At each split, the tree chooses the feature & threshold that minimizes the variance of the target values.

\[ MSE = \frac{1}{n} \sum_{i=1}^n (y_i - \hat{y})^2 \]

Here:
- \(y_i\) = actual value
- \(\hat{y}\) = predicted value (mean of samples in that leaf)
- \(n\) = number of samples in the node

👉 Minimizing MSE means nodes will group data where target values are close together.

2. Mean Absolute Error (MAE)#

\[ MAE = \frac{1}{n} \sum_{i=1}^n |y_i - \hat{y}| \]

Uses the median of values in the node for prediction (instead of mean).
More robust to outliers than MSE.

3. Friedman’s Mean Squared Error (Friedman MSE)#

A variation of MSE used in scikit-learn.
Adds a correction term to reduce bias when splitting nodes, especially useful in gradient boosting trees.

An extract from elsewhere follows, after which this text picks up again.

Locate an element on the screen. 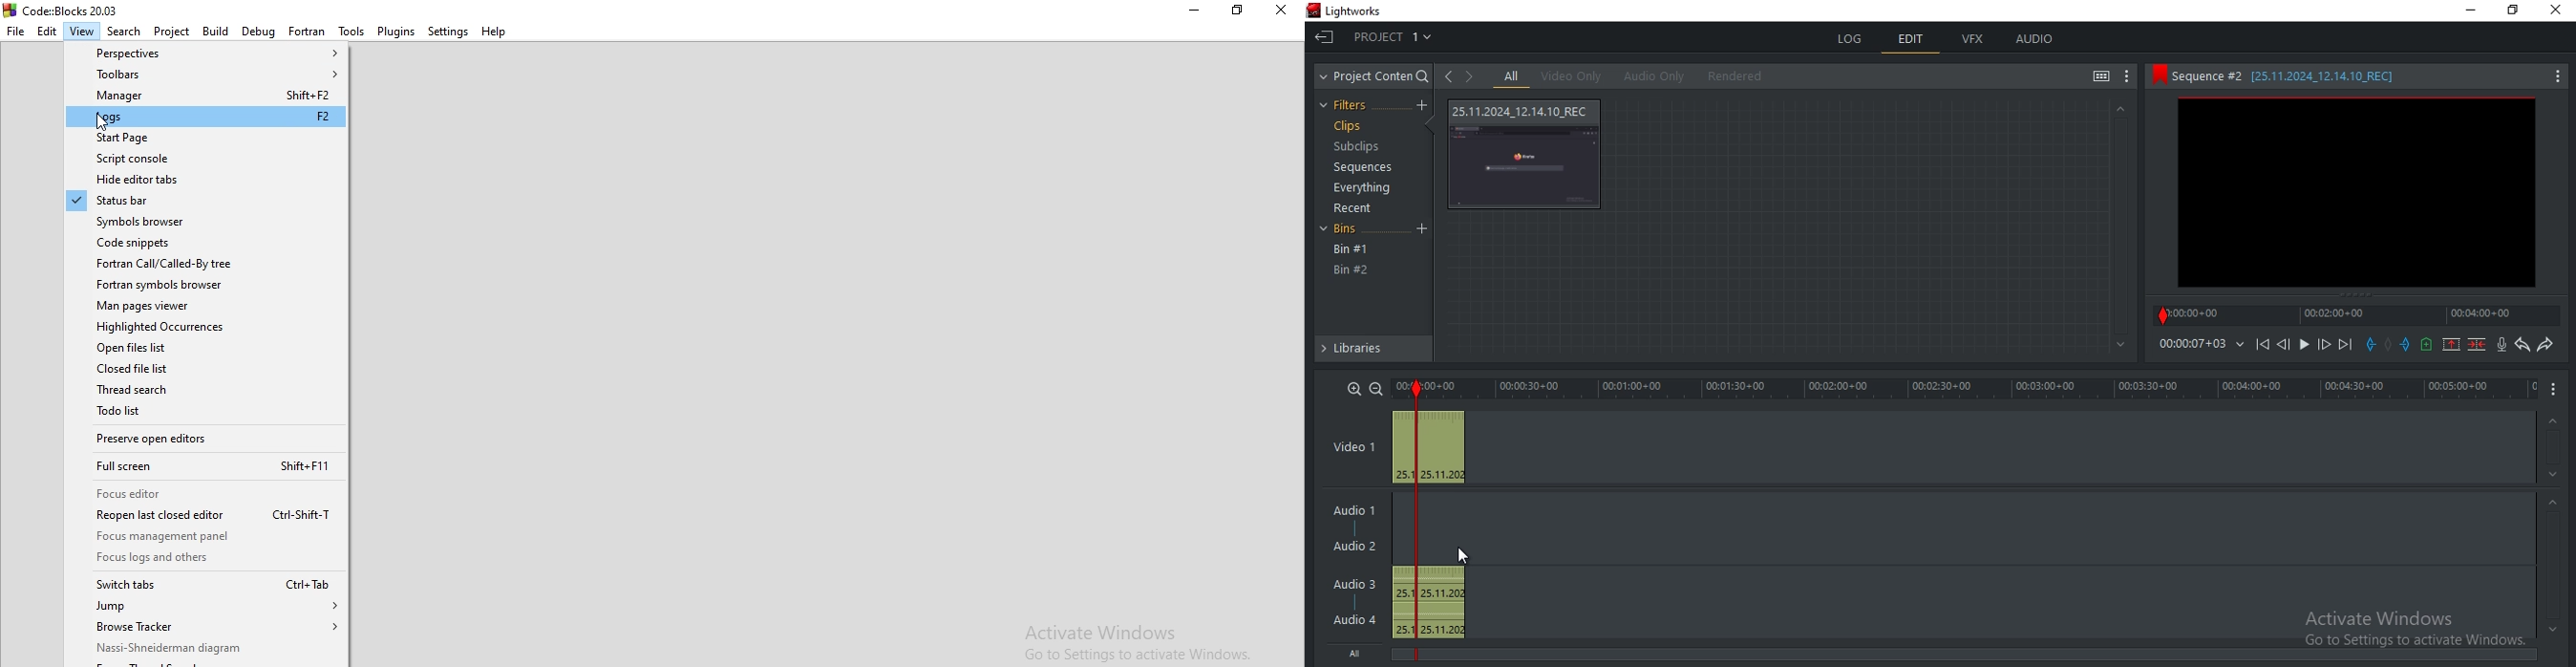 This screenshot has height=672, width=2576. View  is located at coordinates (82, 31).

4. Poisson (for count regression)#

For target values that represent counts (non-negative integers).
Cost function is based on Poisson deviance:

\[ D(y, \hat{y}) = 2 \sum_{i=1}^n \left( y_i \log \frac{y_i}{\hat{y}_i} - (y_i - \hat{y}_i) \right) \]

Summary

MSE → default, sensitive to outliers, good for general regression.
MAE → robust to outliers, gives median-based predictions.
Friedman MSE → specialized, often used in ensembles.
Poisson → best for count-based data.